--- Provided information Enclosed Below ---

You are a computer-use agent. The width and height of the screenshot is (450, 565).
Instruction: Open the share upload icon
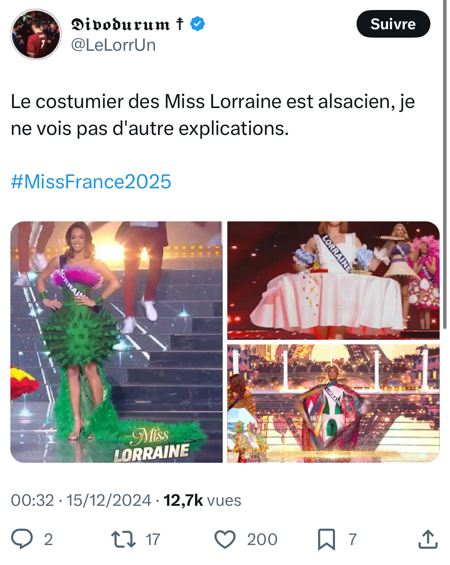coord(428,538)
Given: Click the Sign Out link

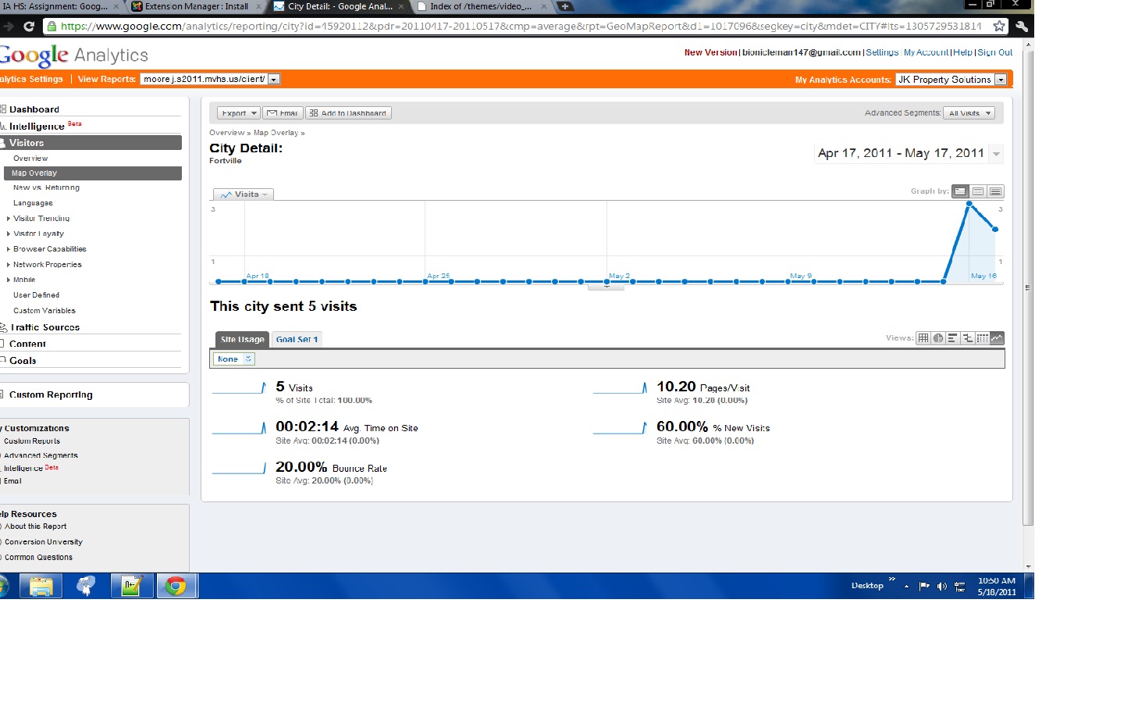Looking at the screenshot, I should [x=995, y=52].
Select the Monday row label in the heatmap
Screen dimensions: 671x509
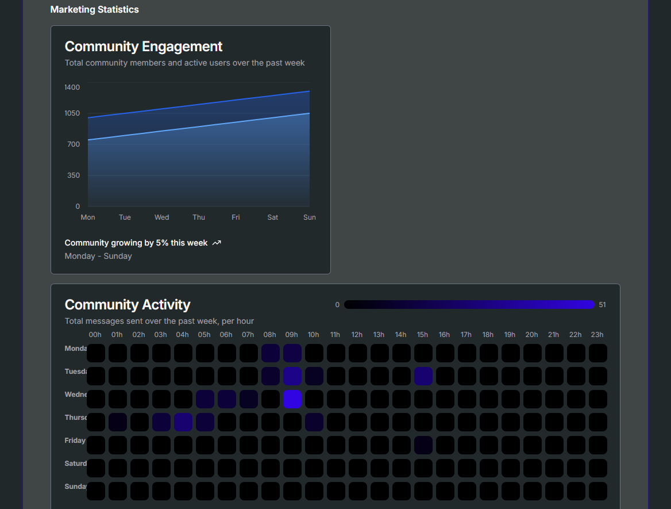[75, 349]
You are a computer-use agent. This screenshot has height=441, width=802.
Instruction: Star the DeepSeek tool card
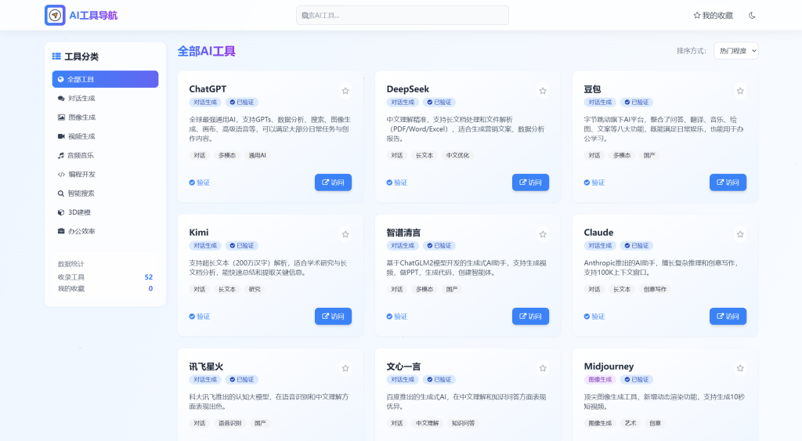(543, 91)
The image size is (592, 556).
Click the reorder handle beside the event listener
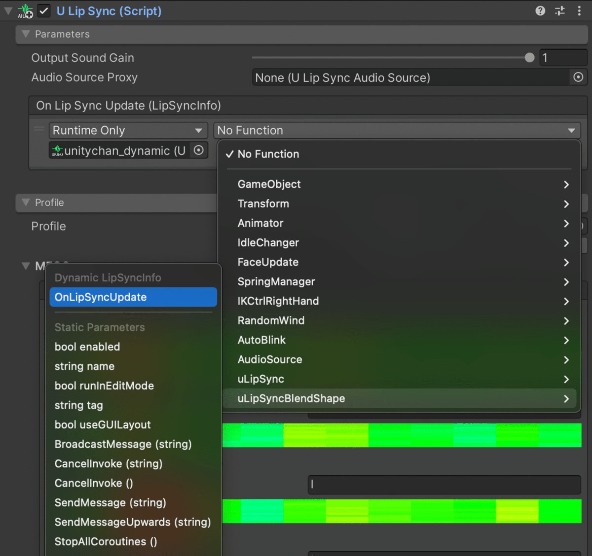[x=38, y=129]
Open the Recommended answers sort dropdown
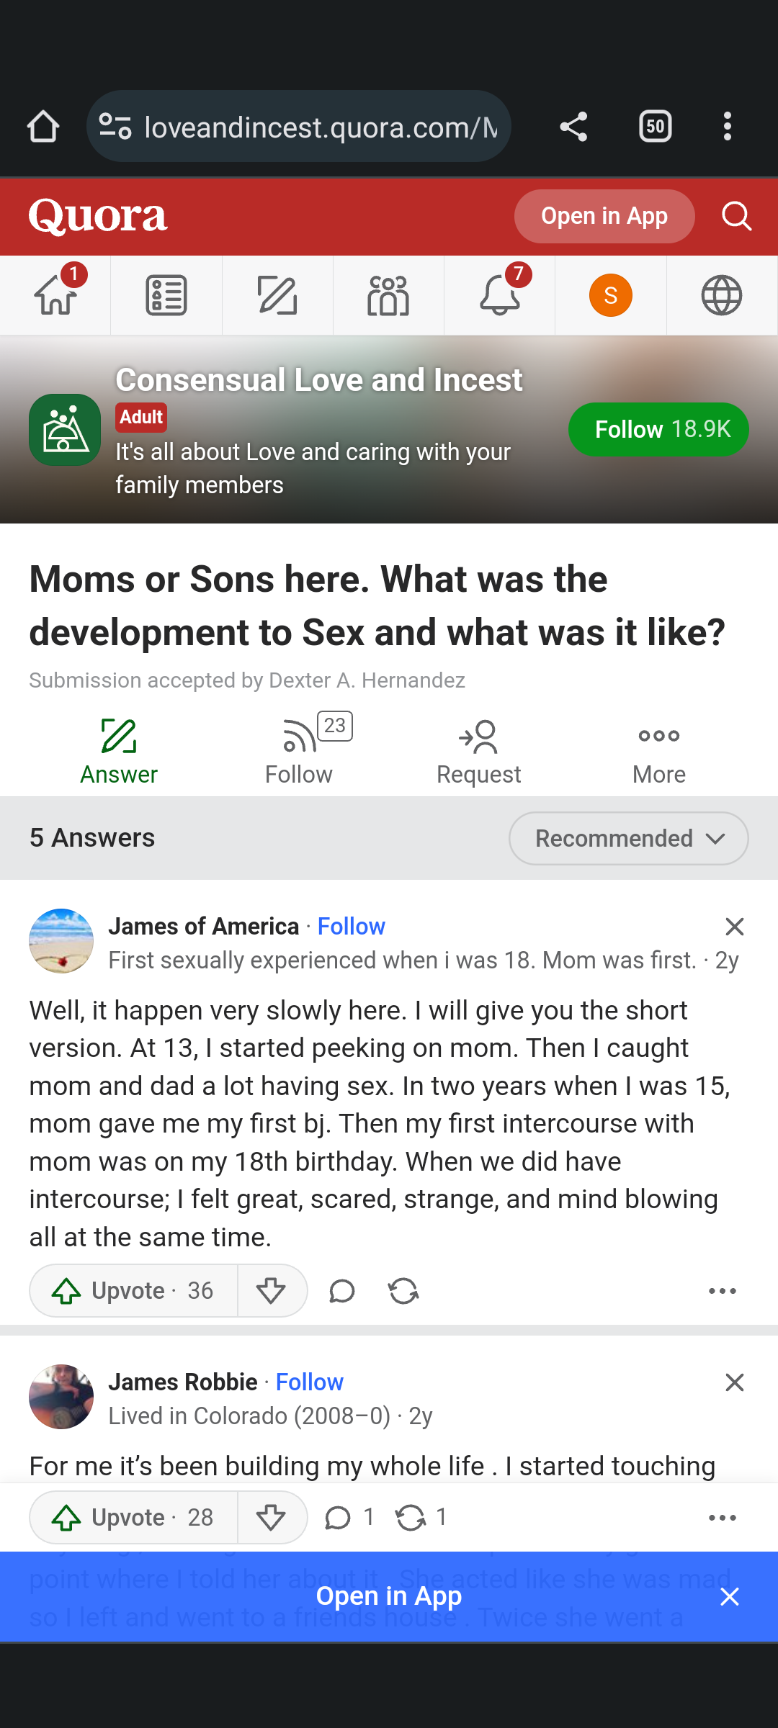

--- End of Enclosed Provided information ---
--- Provided information Enclosed Below ---

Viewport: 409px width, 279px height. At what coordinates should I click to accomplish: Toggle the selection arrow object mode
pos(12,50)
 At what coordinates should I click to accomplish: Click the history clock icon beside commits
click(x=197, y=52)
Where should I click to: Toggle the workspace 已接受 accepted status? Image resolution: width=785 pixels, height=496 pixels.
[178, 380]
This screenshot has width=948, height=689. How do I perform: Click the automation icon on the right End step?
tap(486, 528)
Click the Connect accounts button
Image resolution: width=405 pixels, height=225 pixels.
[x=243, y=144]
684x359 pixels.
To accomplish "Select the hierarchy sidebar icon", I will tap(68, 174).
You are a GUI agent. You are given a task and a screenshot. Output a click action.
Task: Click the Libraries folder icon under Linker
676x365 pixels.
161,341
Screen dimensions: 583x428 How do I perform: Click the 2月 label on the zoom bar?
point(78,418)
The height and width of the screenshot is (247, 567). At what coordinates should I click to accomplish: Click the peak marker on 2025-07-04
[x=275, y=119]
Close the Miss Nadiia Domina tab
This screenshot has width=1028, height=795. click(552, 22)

--- End of Enclosed Provided information ---

• _Task objective_
Go back to the lines above and output, exactly as they stand, the ones from the line containing "You are a computer-use agent. The" to the line containing "Open the Recommended answers sort dropdown". Leave all pictures behind.

• _Finished exercise_
You are a computer-use agent. The width and height of the screenshot is (450, 565).
Instruction: Open the share upload icon
coord(428,538)
Given: Click the Sign Out link

Looking at the screenshot, I should [x=995, y=52].
Select the Monday row label in the heatmap
Screen dimensions: 671x509
[75, 349]
You are a computer-use agent. This screenshot has height=441, width=802.
Instruction: Star the DeepSeek tool card
(543, 91)
The image size is (592, 556).
Click the reorder handle beside the event listener
[x=38, y=129]
Open the Recommended answers sort dropdown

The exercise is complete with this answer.